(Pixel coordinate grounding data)
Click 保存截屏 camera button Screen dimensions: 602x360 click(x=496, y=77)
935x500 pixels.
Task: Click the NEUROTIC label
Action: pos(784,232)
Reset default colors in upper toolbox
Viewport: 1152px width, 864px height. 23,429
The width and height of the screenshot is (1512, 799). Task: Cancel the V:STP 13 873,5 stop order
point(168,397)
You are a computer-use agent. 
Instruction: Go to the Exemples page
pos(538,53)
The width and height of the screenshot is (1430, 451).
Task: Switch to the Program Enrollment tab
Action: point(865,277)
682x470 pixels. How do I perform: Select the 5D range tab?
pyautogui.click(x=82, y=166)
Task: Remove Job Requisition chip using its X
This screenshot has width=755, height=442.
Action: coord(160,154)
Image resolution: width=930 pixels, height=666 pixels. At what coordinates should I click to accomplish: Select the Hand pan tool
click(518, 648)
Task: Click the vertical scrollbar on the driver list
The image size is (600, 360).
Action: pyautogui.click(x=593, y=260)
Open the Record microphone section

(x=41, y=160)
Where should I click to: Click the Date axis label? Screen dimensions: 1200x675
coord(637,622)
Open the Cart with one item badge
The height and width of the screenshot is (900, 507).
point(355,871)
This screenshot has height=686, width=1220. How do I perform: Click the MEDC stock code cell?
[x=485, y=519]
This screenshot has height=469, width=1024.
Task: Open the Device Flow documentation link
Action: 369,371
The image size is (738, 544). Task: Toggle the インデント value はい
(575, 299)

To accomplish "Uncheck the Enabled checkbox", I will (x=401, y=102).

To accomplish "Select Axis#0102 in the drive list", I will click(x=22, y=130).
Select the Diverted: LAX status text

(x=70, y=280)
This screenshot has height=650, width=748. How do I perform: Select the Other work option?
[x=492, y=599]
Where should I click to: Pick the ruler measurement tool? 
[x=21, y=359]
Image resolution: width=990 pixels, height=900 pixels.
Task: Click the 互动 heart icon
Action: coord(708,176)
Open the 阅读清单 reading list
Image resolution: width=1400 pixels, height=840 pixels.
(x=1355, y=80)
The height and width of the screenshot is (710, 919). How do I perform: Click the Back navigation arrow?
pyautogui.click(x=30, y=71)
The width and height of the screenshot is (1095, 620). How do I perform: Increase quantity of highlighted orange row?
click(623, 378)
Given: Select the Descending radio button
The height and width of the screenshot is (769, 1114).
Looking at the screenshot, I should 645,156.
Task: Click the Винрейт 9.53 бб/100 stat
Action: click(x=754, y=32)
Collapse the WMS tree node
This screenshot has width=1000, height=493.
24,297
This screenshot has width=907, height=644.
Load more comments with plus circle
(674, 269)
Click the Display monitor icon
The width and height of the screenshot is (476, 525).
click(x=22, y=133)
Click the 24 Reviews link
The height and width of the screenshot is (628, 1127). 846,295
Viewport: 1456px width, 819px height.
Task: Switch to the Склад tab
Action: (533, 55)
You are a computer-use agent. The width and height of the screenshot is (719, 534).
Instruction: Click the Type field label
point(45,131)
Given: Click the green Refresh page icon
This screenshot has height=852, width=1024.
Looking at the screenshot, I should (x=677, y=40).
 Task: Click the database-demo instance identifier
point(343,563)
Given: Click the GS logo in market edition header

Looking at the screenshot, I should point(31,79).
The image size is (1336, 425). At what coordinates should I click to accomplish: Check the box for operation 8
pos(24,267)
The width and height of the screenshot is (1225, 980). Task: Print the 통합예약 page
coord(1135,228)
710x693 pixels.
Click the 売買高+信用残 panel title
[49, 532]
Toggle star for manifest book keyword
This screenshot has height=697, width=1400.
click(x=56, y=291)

> **What you will do**: Copy all the lines from the data above that hold the word "computer".

> **Result for this task**:
You are a computer-use agent. 
You are a computer-use agent. The width and height of the screenshot is (719, 534).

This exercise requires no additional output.